* **INSTRUCTIONS TO FOLLOW**
Print exactly the lines below between the line holding "Home (168, 91)" and the line holding "417 (54, 2532)", inclusive, and nothing more.

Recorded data
- - - - - - -

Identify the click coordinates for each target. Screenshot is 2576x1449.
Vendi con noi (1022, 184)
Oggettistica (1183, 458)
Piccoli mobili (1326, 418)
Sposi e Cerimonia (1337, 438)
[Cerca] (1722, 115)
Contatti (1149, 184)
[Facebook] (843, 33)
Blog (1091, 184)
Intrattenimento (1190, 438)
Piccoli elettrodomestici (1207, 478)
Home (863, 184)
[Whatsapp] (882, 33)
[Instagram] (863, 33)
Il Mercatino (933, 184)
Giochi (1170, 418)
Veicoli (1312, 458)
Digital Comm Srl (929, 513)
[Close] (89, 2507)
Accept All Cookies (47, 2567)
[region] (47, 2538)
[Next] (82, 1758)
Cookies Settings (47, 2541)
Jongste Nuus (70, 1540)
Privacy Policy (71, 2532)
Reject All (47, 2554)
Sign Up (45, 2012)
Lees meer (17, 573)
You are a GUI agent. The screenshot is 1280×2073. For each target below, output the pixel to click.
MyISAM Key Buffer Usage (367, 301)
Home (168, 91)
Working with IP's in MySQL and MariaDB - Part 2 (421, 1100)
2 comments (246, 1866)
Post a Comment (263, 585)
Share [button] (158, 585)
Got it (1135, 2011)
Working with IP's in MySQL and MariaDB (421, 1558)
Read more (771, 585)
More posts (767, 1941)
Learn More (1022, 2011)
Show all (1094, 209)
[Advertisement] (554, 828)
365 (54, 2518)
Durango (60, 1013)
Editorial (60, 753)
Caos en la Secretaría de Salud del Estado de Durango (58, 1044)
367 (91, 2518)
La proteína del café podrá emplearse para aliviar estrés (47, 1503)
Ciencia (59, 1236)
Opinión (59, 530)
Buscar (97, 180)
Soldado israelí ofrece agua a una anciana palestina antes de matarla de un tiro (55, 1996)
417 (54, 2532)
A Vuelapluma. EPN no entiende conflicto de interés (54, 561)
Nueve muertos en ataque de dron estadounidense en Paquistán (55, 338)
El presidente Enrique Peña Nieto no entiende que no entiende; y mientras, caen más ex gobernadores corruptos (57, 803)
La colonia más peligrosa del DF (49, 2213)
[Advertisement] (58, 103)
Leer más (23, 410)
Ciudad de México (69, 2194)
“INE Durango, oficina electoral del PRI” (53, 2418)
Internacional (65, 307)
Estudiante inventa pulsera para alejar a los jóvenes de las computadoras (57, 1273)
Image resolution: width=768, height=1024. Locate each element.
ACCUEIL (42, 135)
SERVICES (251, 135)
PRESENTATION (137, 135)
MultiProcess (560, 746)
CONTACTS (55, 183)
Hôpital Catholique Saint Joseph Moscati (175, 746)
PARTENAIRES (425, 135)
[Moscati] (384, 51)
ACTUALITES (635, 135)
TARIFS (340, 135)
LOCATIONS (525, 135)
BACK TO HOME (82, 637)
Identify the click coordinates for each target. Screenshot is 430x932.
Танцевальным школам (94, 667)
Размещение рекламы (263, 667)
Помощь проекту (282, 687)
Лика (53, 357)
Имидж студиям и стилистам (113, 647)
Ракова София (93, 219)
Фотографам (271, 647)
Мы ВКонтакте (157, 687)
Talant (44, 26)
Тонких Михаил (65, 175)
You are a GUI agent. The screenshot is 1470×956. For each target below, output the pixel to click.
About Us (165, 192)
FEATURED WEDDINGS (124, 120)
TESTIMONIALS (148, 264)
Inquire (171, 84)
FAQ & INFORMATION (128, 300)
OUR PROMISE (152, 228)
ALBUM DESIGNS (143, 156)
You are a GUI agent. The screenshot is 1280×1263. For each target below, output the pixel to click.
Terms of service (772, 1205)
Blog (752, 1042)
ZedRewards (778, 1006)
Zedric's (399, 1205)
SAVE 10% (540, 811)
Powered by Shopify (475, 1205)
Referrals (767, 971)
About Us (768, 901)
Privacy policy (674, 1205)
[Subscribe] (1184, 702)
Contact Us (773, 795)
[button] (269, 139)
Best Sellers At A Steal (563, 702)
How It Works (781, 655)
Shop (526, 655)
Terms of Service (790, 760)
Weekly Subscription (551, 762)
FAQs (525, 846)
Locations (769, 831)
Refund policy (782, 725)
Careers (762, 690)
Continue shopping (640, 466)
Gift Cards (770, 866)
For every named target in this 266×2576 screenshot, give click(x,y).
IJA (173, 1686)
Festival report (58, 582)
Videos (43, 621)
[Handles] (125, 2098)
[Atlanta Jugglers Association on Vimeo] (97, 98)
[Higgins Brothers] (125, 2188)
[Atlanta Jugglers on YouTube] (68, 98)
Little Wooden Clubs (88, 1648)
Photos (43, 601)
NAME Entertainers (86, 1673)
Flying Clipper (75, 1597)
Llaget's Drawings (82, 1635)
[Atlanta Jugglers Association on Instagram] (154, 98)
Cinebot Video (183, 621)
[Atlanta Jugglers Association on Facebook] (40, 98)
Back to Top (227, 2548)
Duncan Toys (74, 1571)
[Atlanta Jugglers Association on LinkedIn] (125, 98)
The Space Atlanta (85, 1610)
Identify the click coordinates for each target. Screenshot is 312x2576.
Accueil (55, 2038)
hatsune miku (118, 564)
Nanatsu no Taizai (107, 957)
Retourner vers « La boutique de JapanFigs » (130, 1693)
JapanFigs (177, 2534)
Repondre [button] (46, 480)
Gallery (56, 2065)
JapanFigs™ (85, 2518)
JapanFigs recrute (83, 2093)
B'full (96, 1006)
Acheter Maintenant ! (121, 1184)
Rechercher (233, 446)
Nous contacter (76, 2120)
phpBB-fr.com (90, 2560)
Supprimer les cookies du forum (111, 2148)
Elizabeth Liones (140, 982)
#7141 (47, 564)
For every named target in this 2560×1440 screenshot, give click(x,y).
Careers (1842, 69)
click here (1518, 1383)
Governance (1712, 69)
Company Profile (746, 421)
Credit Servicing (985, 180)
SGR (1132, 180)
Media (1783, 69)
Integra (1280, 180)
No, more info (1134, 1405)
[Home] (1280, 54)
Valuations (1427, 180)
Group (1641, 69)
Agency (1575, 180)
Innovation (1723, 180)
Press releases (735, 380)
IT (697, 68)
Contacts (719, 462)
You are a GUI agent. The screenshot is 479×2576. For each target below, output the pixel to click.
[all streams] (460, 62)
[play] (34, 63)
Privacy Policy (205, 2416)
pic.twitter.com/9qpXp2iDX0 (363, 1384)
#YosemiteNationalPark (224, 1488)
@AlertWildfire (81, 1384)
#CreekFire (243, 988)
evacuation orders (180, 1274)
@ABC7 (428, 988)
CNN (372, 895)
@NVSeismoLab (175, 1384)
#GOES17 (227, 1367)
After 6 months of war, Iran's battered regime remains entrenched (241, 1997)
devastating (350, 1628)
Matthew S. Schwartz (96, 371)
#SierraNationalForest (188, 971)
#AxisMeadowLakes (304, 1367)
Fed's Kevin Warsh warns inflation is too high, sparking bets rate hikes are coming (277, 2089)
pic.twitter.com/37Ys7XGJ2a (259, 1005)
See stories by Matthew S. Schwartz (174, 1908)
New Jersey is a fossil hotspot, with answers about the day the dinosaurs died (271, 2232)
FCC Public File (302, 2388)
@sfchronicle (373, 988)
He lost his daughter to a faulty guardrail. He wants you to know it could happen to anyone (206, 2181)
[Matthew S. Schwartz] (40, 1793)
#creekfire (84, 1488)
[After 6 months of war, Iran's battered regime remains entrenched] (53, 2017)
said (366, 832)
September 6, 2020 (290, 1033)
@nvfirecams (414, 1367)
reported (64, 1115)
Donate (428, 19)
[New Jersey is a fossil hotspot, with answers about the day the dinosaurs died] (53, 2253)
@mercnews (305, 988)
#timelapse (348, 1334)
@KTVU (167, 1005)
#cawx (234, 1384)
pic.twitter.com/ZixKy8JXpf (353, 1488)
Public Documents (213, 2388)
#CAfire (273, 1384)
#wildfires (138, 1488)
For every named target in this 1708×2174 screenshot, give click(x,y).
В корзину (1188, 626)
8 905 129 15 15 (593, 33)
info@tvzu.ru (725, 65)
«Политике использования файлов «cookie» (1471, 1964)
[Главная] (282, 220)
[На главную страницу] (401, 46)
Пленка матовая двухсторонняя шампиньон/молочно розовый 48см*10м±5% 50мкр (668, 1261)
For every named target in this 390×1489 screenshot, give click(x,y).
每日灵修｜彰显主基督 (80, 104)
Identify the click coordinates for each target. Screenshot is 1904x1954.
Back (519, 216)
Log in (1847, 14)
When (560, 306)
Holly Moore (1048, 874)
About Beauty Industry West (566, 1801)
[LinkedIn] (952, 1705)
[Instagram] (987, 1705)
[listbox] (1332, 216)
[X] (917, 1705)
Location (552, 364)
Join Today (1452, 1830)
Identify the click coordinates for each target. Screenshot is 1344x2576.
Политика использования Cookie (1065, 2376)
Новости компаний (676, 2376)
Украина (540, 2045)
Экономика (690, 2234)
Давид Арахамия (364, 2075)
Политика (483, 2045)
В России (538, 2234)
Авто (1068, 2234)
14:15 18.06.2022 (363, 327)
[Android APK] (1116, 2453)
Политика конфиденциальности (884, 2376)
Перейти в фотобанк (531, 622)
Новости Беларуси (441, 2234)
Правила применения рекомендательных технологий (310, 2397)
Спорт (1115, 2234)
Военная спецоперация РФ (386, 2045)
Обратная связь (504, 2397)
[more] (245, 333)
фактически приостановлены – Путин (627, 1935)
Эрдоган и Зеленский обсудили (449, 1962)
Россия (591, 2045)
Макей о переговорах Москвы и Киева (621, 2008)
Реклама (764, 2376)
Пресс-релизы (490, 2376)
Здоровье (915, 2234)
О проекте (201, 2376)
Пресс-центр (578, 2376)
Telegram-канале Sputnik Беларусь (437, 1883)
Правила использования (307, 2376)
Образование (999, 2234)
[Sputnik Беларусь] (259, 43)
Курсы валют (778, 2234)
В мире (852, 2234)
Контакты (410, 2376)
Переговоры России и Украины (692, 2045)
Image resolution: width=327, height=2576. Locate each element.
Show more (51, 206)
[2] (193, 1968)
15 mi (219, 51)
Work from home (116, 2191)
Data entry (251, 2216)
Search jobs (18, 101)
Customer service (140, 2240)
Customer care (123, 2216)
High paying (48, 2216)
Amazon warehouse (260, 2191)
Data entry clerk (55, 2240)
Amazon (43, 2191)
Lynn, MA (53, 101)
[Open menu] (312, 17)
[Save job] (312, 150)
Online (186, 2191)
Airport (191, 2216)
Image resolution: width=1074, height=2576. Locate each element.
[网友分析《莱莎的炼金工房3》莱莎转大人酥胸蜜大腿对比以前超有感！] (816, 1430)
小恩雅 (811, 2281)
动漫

- - - - - - -

* **ANSWER TO THIS TASK**
Home (168, 91)
Working with IP's in MySQL and MariaDB - Part 2 (421, 1100)
2 comments (246, 1866)
Post a Comment (263, 585)
Share [button] (158, 585)
Got it (1135, 2011)
Working with IP's in MySQL and MariaDB (421, 1558)
Read more (771, 585)
More posts (767, 1941)
Learn More (1022, 2011)
Show all (1094, 209)
[Advertisement] (554, 828)
365 (54, 2518)
Durango (60, 1013)
Editorial (60, 753)
Caos en la Secretaría de Salud del Estado de Durango (58, 1044)
367 (91, 2518)
La proteína del café podrá emplearse para aliviar estrés (47, 1503)
Ciencia (59, 1236)
Opinión (59, 530)
Buscar (97, 180)
Soldado israelí ofrece agua a una anciana palestina antes de matarla de un tiro (55, 1996)
417 (54, 2532)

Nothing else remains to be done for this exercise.